Layla clutched the sides of the beanbag chair, reminding herself that she was here, that Marla was sitting across from her, waiting for answers. She needed to follow the plan she’d made on the drive back from Phoenix: to come as clean about things as she could, knowing she’d never be able to tell Marla the whole truth—that she almost hadn’t survived the mission she’d accepted from Bette. The only reason she had is that she’d killed a man.
“Those briefcases, they’re why Bette was so set on going to Phoenix. When she couldn’t finish the trip, I promised her I would. Because she needed you to get what’s in ’em.”
Marla was looking at the briefcases as if she sensed all the ugliness connected to them. “It’s money, isn’t it?”
“Yes,” Layla said. “Two million dollars, to be precise.”
Marla flinched, or maybe Layla just imagined this. Now, she just sat there speechless, the same look of disgust on her face.
During Marla’s silence, Layla told her Bette’s hopes for the money: that it would help make sure that Jake was cared for, for the rest of his life.
“It’s from Victor, isn’t it?”
Had Marla always called him Victor? She spoke it like the name of some poisonous snake.
Hedging, Layla said, “I believe so.”
She waited for Marla to say something more: to ask questions, to make the reasons for her distaste clear. But if Marla had any questions, maybe she didn’t want the answers. Or maybe her sister, Vic’s ex, had told her everything she’d ever want to know about how Vic got his money.
Finally, Marla spoke. “Half of this should be yours, Layla. You’re Victor’s daughter as much as Bette was. And you’re family to Jake, and me.”

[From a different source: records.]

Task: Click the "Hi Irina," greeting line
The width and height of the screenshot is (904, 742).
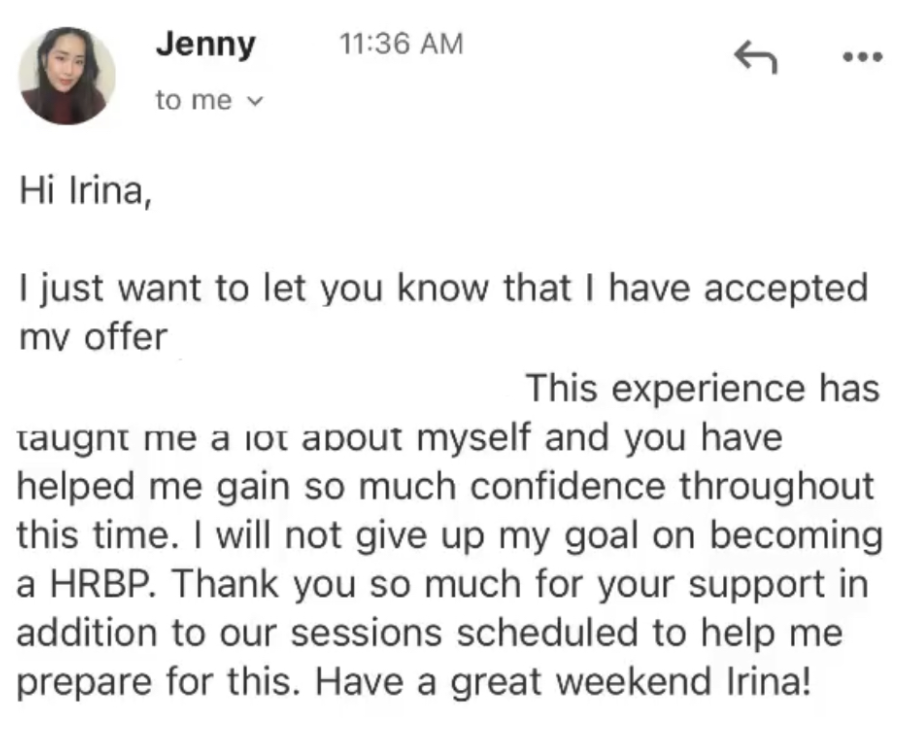Action: pyautogui.click(x=84, y=192)
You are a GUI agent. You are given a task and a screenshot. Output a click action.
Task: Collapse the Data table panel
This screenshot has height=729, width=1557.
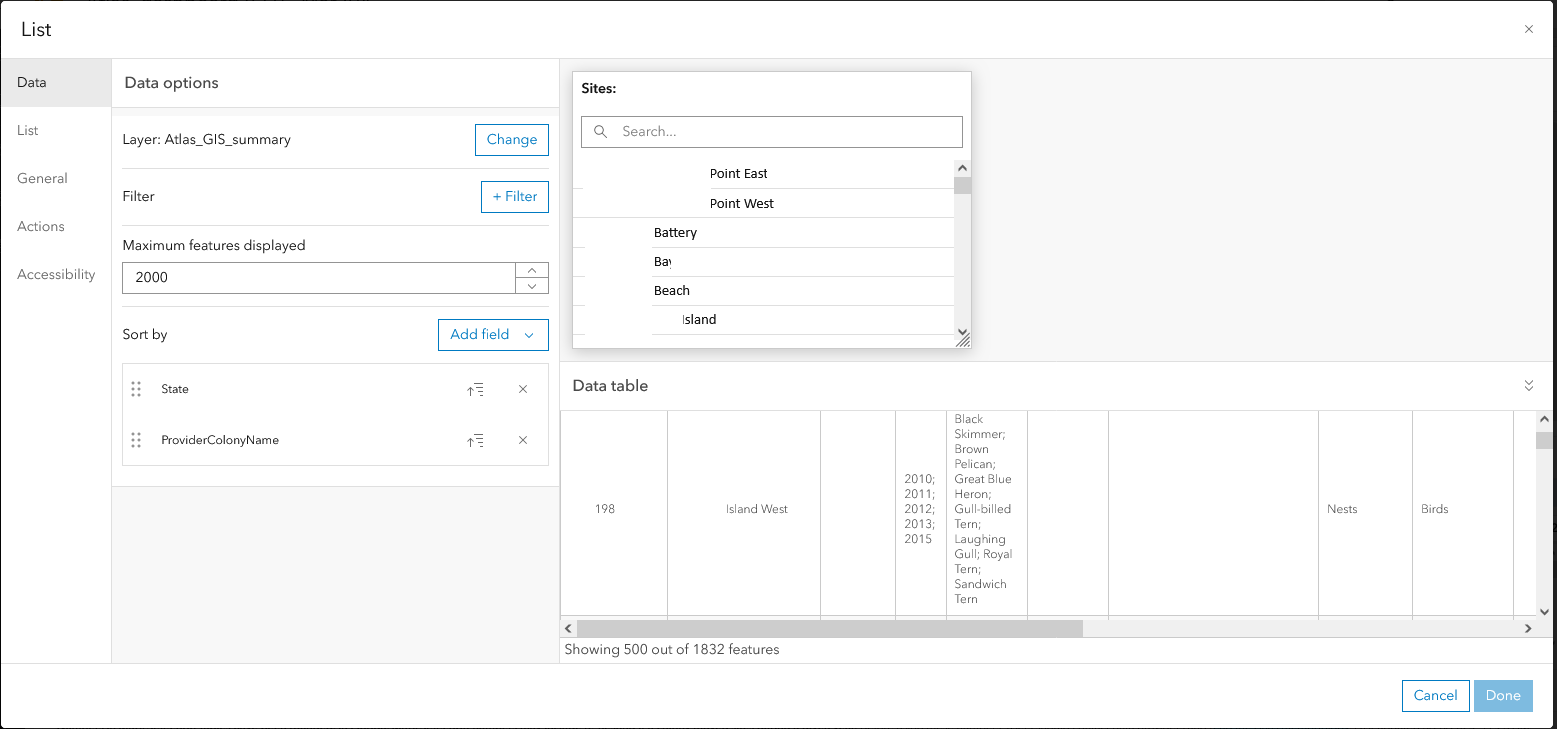(x=1528, y=386)
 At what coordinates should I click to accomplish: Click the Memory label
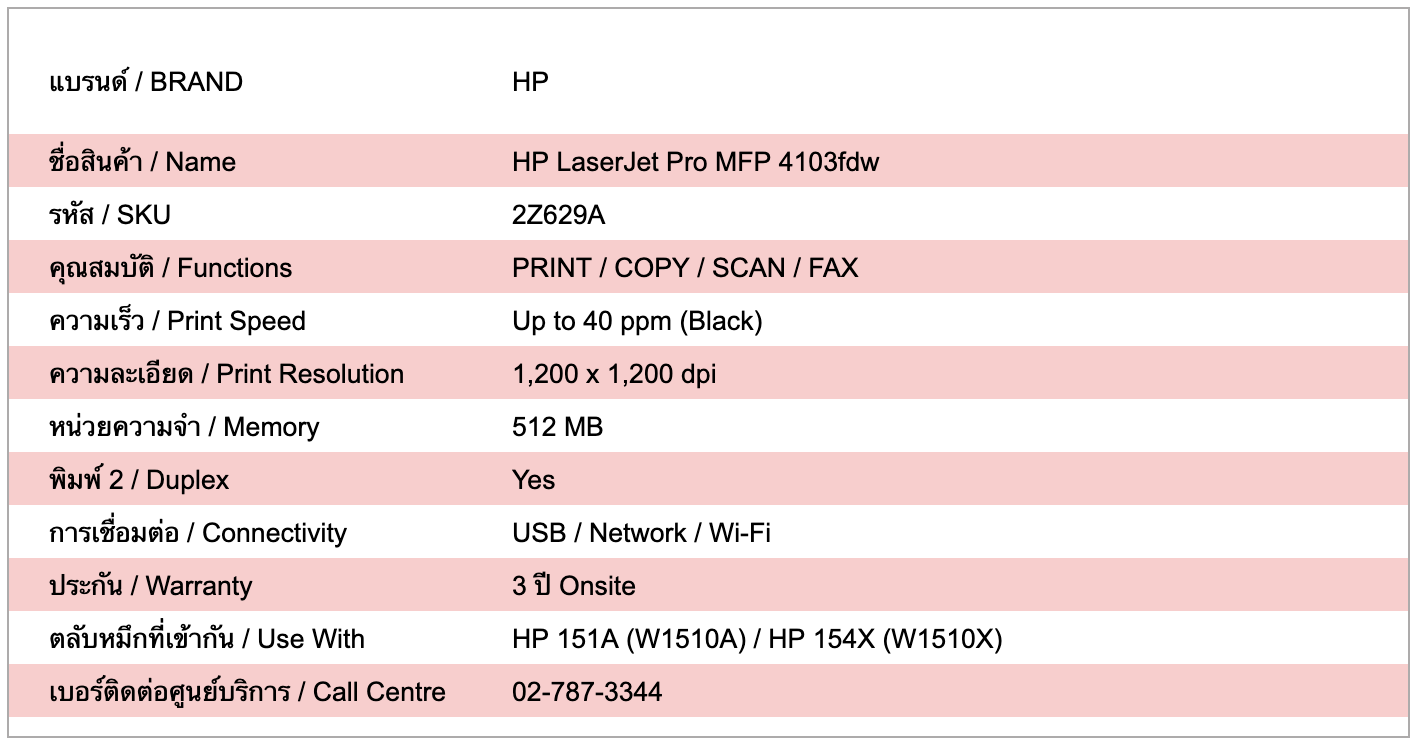[184, 427]
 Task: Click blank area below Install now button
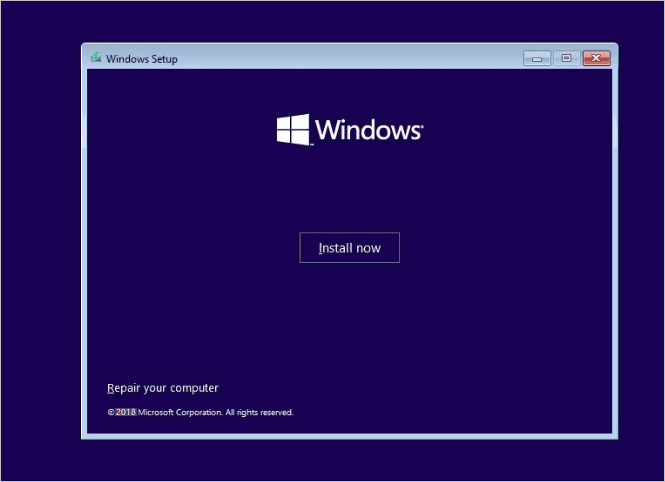[350, 320]
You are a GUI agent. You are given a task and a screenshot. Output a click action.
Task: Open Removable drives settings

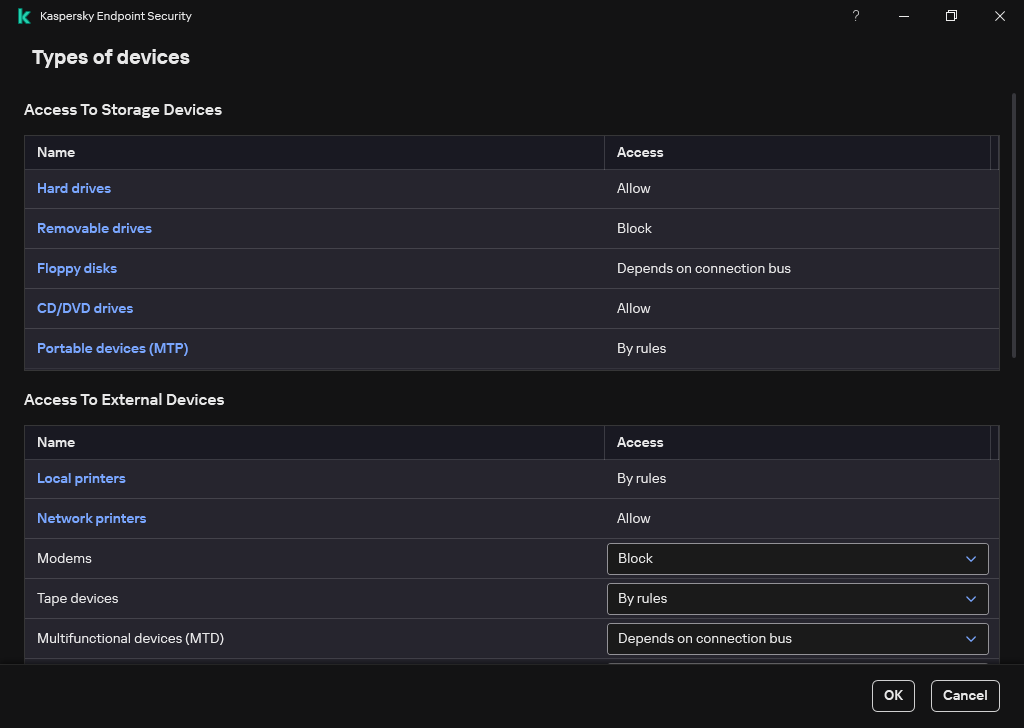(x=94, y=228)
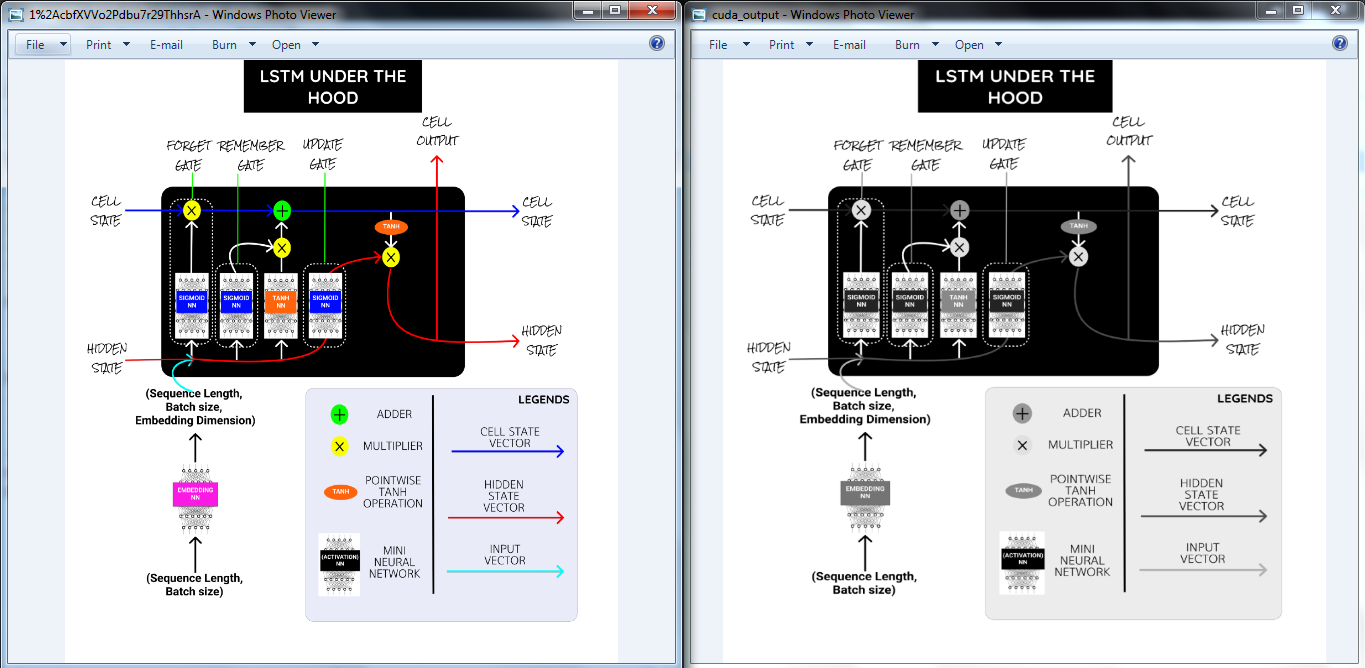Viewport: 1365px width, 668px height.
Task: Maximize the cuda_output photo viewer window
Action: [x=1298, y=10]

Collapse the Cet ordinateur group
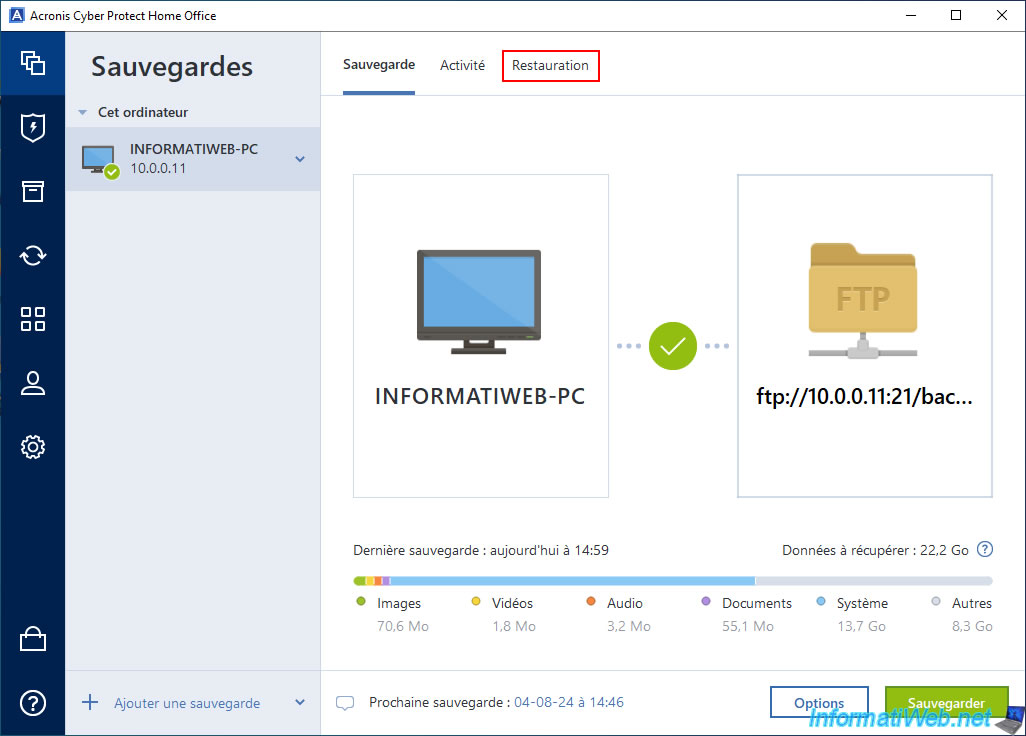tap(83, 113)
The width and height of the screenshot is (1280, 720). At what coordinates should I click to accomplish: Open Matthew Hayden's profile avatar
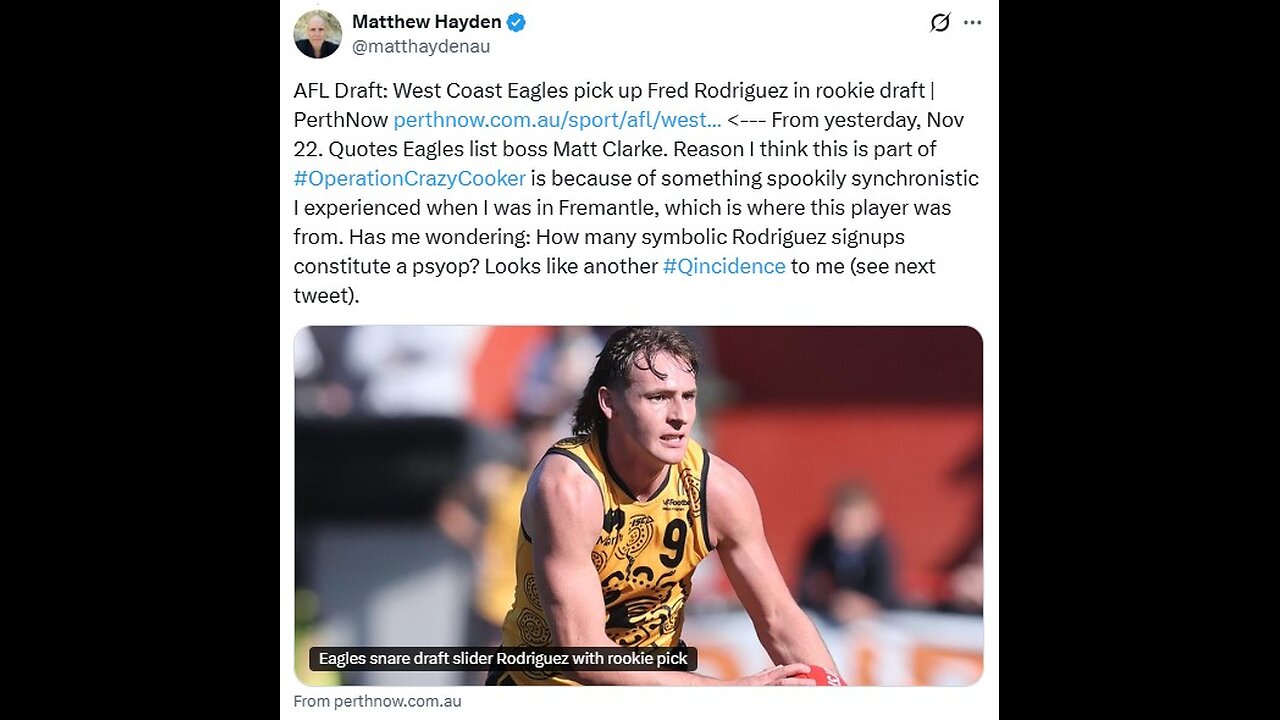(x=318, y=34)
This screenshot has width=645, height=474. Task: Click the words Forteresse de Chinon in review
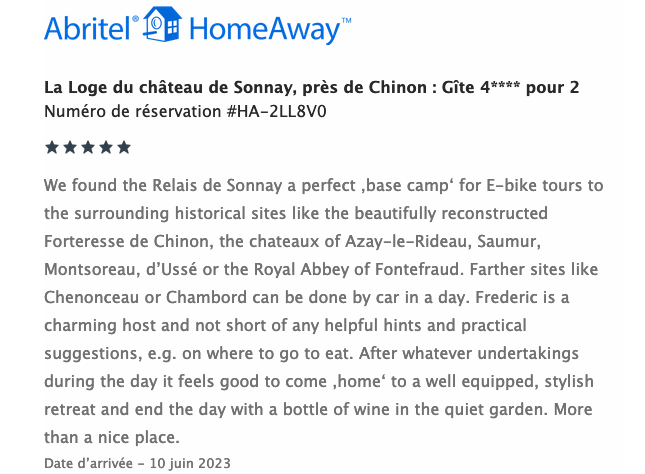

Now, Layla herself was speechless, and once again feeling the electric thrill that had rolled through her on that dark road in Texas. Why not accept Marla’s offer? The same one Bette had made herself? Then she thought of Jake. Would even one million be enough to see him through after she and Marla were gone?
“I don’t know, Marla.” It was the only thing she could think to say, and it was the truth.
Marla leaned forward. “Well, I do. Half the money’s yours. And if you don’t wanna take it now, it’ll be here for you, whenever you feel ready.”
“I appreciate that, but I— ”
“No buts. This is the way it’s gotta be. All right?”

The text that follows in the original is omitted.